In 1942, Japan was trying to capture Burma. American troops came to the aid of the British; Myanmar was a British colony. But normal life was farther than a dream. Granny was in Magwe (Magway) at the time, with her uncle’s family. Uncle had asked Granny’s family to move in with him. Everyone other than Granny’s father and elder brother had stayed back.

The rest is in this video.

Some anecdotes missed in the video

The video is actually a mellowed-down version of what happened at the time. She was in a hurry to finish the story because we had told her we would not be able to play anything more than ten minutes.

First, the Chief Jailer’s daughter’s kidnap. They had all entered the trench one day, during a bombing episode. They remained there until they heard the all-clear siren. When the opened the trench and came out, they could not find the CJ’s eldest daughter. She was a beautiful lass, Granny says. The army personnel had kidnapped her, and no one knows what happened of her after that. But they did not even have time to cry.

Soon, they had to leave their life there behind. Their houses, their belongings, their everything.

When they were passing through the forests, they saw hundreds of dead bodies strewn around. Keep in mind, half the population was of kids. Impressionable innocent children who did not understand death or anything that serious.

When the rains began, the rotting of the corpses sped up. And the top layer of soil would cover them. There were times when they stepped on the corpses, and their feet would sink into the rotting flesh and bones. Imagine the fear in their minds, of catching the same infections that had caused these deaths.

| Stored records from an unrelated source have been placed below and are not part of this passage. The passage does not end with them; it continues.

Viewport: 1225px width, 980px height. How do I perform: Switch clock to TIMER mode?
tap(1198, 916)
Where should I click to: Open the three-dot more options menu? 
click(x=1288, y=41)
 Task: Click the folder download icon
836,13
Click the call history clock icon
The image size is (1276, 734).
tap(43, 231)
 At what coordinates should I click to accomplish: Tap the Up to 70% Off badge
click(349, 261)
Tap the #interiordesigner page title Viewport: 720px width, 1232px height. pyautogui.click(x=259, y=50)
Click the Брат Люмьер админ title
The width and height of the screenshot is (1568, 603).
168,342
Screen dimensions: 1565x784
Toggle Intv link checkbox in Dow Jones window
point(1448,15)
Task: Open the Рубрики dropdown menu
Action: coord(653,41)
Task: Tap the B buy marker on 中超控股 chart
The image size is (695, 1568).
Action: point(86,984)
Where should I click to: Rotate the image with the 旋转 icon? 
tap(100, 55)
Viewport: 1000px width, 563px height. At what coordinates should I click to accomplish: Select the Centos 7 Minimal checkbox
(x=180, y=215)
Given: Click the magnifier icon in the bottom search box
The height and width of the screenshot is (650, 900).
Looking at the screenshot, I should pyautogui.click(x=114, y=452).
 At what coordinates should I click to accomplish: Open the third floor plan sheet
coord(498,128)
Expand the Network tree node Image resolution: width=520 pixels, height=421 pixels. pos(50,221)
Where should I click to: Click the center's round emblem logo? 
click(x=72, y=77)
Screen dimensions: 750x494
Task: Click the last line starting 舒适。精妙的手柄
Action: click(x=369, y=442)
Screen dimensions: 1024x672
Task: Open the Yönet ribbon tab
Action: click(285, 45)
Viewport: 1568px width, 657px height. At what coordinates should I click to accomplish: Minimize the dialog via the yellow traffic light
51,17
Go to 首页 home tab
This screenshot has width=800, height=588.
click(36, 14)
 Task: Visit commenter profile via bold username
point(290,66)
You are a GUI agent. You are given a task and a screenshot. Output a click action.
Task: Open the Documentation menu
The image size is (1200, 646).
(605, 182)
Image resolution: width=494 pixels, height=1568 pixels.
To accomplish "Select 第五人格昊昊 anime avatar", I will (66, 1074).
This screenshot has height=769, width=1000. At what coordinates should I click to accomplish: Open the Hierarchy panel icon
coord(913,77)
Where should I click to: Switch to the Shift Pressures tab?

One ounce of water at a time. That was all they could drink. They had to walk long distances. They could not carry much, even water. Carrying too much food or water would weigh them down. To add to the situation, this was wartime. Supplies were strictly regulated. All they could manage was a handful of rice a day. They would light a fire, pour all the water they had gathered during the day, each threw in their handful of grain, boiled it into a watery porridge, and called it their daily meal.

The forests were dense. Dense rainforests of the north-eastern states of India are well-known. While they perhaps did not have a threat from wild animals, partly because they moved in large crowds and partly because of such animals not being part of those forests (except the tigers of Bengal), there was always the possibility of someone getting lost. The Naga tribes being cannibalistic is perhaps a myth, but those were not the times when education was common.

All that aside

The fact that these men and women survived such a hostile environment at the time is nothing short of miraculous. I cannot imagine myself doing that.

A wartime environment, with danger lurking at every bend, with an oppressive government that thanked all goodness for every civilian death; when a civilian death meant less than a number to mourn, but meant one less mouth to feed, one less soul to care about. The resolve these men and women had at the time, being on their own, the sense of sticking together despite differences, helping strangers, treading strange and dangerous paths, being responsible for those younger than them (Granny was merely fourteen at the time), going through the tough days, falling down, getting up, brushing off the bruises, wiping the tears, ignoring the pain and marching on in sickness and health, with the faint hope at every uphill climb that this was the last, and the belief that someday, somehow, they would get home, take a bath, wear clean and warm clothes, hug their grandparents, sit at the porch merrymaking, not having to worry about digging trenches or watching bombs explode in front of their eyes seeing everything within the reaches of the shockwave pulverise, munch on groundnuts and throw pebbles at each other while Mother called them in for lunch. Warm food that awakened the palates, that gave them the sense of satisfaction and a mild buzz, followed by dreams of gardens and bicycles.

We take these for granted today; to them, every next breath was a surprise.